Neste subúrbio da capital ucraniana, a Igreja Católica do padre Roman Laba é também uma igreja fora de mão, nos limites exteriores da cidade.

Mas isso não o impede de escutar a guerra.

Roman Laba conta à TSF que a cidade "está normalmente calma, mas durante a noite foi atacada por mísseis".

O sacerdote acrescenta que não há "combates dentro da cidade".

"De vez em quando, algumas tropas invasoras tentam entrar na cidade", mas o padre Laba explica que "as nossas forças respondem e contra atacam".
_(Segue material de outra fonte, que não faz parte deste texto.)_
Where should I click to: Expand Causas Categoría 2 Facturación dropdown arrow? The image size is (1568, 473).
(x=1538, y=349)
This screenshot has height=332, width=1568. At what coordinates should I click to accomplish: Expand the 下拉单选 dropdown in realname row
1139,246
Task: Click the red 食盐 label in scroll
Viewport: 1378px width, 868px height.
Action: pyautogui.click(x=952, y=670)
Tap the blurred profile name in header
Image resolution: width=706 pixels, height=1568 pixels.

Roman Laba garante que não sentem falta de comida.

A igreja da Virgem Maria do Perpétuo Socorro, em Brovary, perdeu muitos fiéis nos últimos dias porque fugiram para outras zonas do país e para a Polónia.

Mas as missas continuam a ser celebradas e contam com as presenças dos católicos que continuam na cidade.

A igreja de Brovary foi das primeiras a receber ajuda internacional, enviada pela Fundação Ajuda a Igreja que Sofre (AIS).

Antes do fim da conversa, Roman Lada deixou um duplo apelo: aos fiéis, "que rezem por nós", e aos governos dos países da NATO "que fechem o céu da Ucrânia".